Given passage:
It is a huge shame to me that someone as passionate, knowledgeable and experienced as Susan George could have been allowed - so often - to shoot her own arguments in the foot with glaring contradictions and inaccuracies. I strongly disagree with other reviewers who think her arguments are well structured; I have rarely come across a book so conflicted and confused.
It was really difficult for me to read. Not because of lack of interested in her subject matter, and not because I disagree with her point of view but because I have a background in science and engineering where peer review and a decent (firm-handed!) technical editor would have pulled this text to pieces and given Susan George a chance to turn this into a truly excellent book. Instead we have a book where I literally had a smile on my face after one excellent explanation or revelation only to have it wiped clean away on the next page by a statement that just irritated and bemused me.
First the plus points. This book pulls together the interconnected crises (environmental, sociological and financial) and treats them as they rightly should be under a common lens. George really does have an excellent overview of the geopolitical landscape and her belief that the spheres of existence are given the wrong order of priority is spot on. In fact there's so much to learn from this book - even if you've seen it before in other works - by way of harmonising and converging of ideas. As I said above, this could have been an outstanding book.

Stored data:
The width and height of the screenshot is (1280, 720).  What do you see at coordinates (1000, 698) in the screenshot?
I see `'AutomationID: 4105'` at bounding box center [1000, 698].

Action item: Reproduce the part of the review that begins at the words "It was really" and stops after the words "and bemused me.".

Task result:
It was really difficult for me to read. Not because of lack of interested in her subject matter, and not because I disagree with her point of view but because I have a background in science and engineering where peer review and a decent (firm-handed!) technical editor would have pulled this text to pieces and given Susan George a chance to turn this into a truly excellent book. Instead we have a book where I literally had a smile on my face after one excellent explanation or revelation only to have it wiped clean away on the next page by a statement that just irritated and bemused me.